▶ **OBJET DE L'EXERCICE**
Dressez la liste de toutes les lignes ci-dessous qui contiennent le mot "Click", en les recopiant intégralement.

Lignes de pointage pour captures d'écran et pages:
###
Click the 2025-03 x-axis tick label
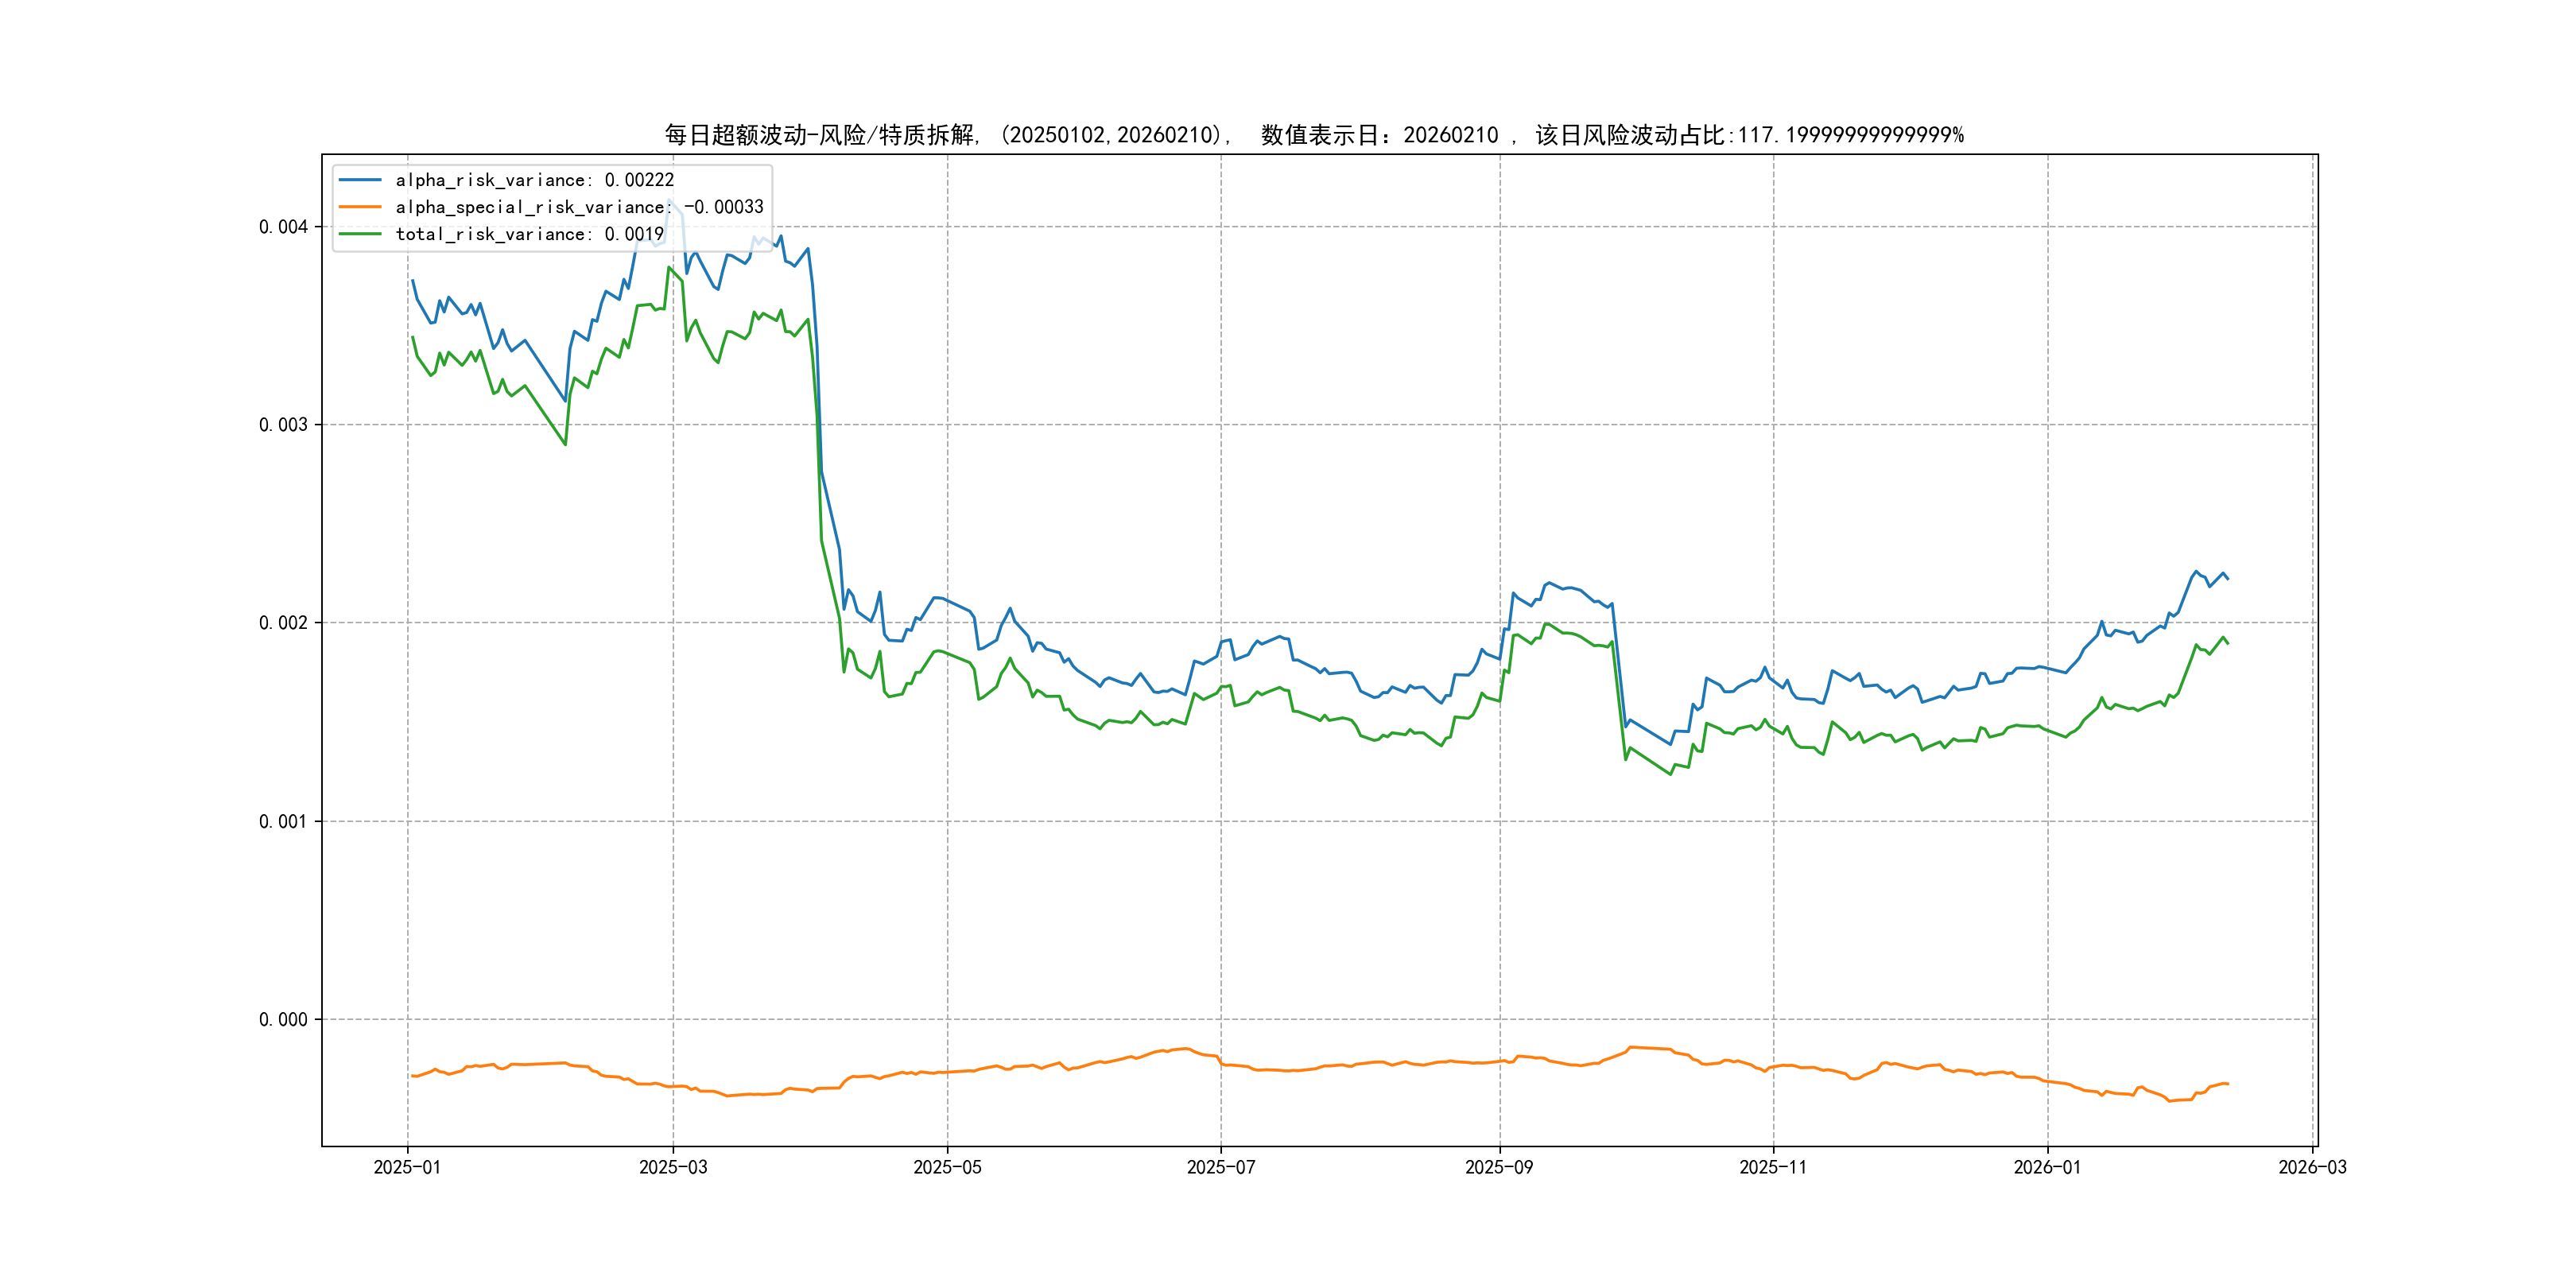tap(673, 1167)
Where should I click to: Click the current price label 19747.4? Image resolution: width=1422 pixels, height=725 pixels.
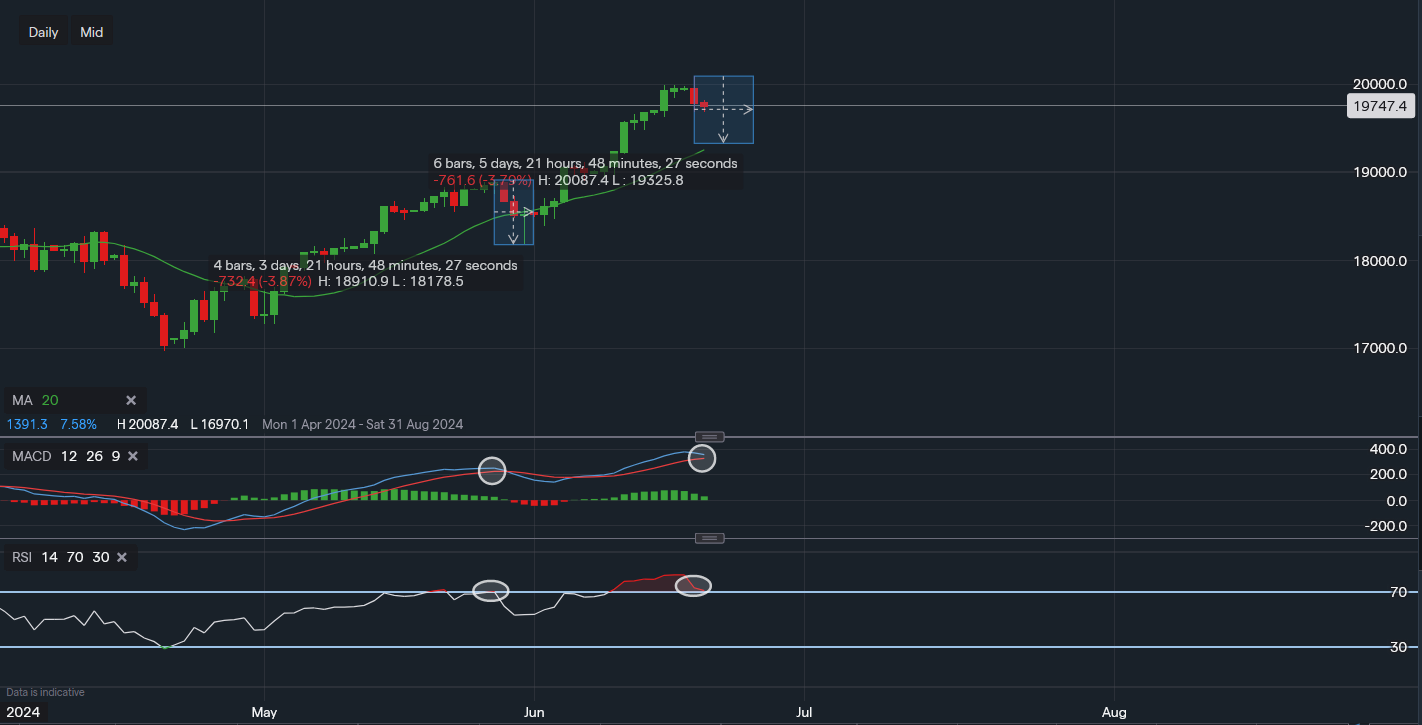(x=1380, y=106)
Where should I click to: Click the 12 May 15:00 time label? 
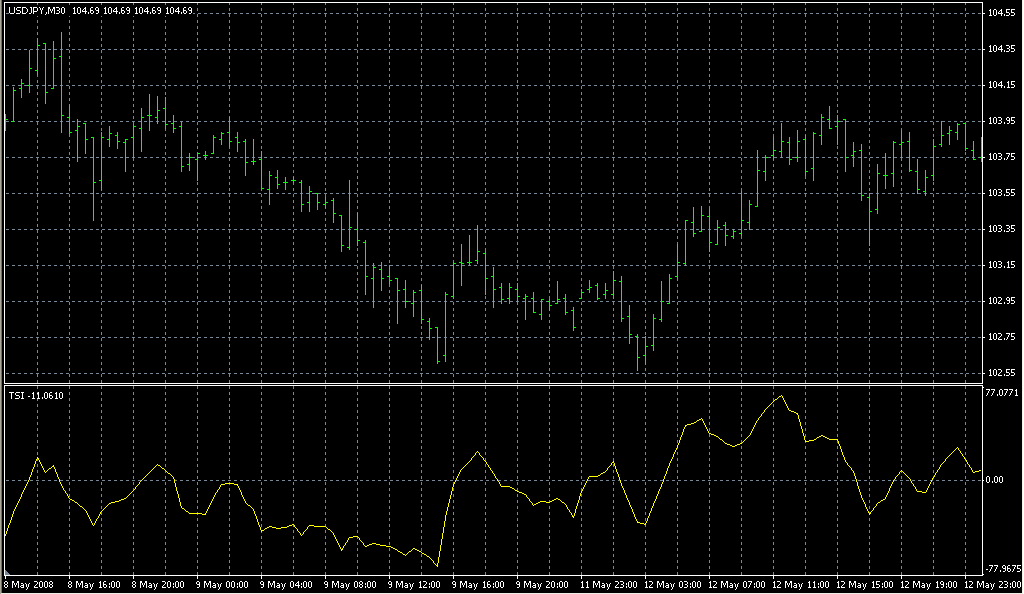pos(863,583)
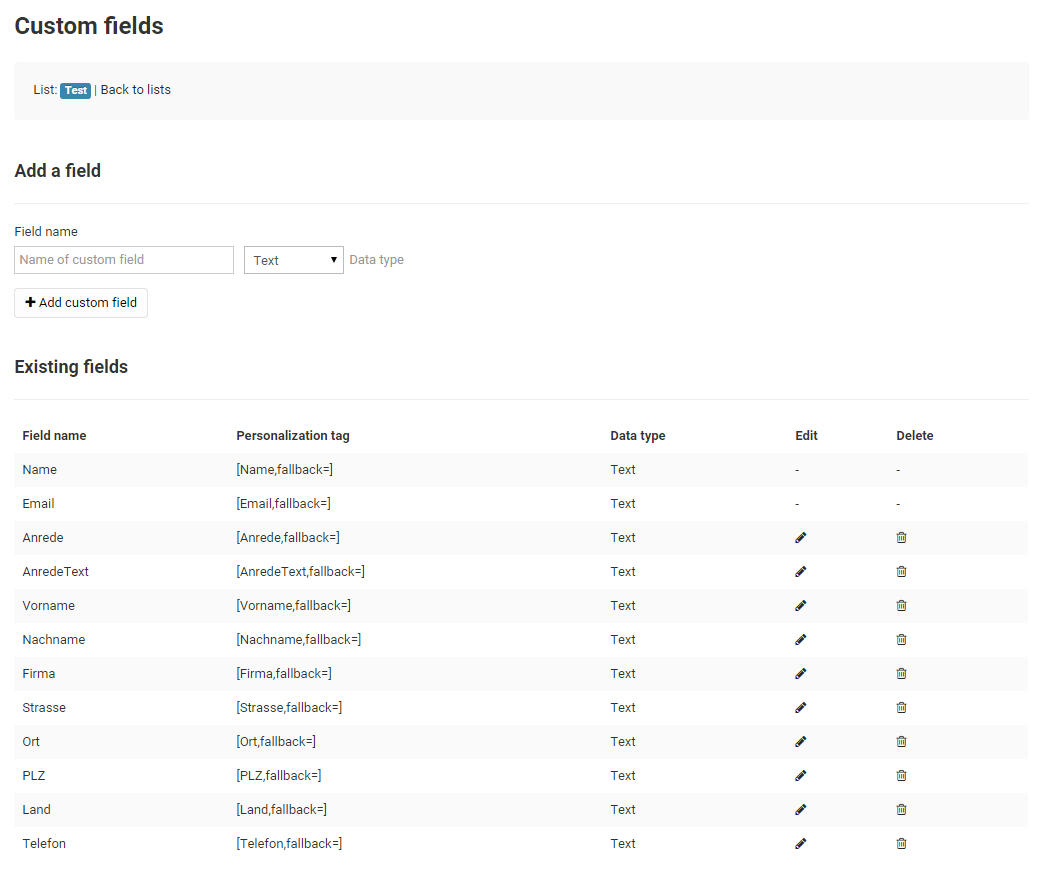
###
▶ **RÉSULTAT DE L'EXERCICE**
Click the 2025-03 x-axis tick label
Where should I click to: Click the current price label 19747.4? Image resolution: width=1422 pixels, height=725 pixels.
Where should I click to: Click the 12 May 15:00 time label? 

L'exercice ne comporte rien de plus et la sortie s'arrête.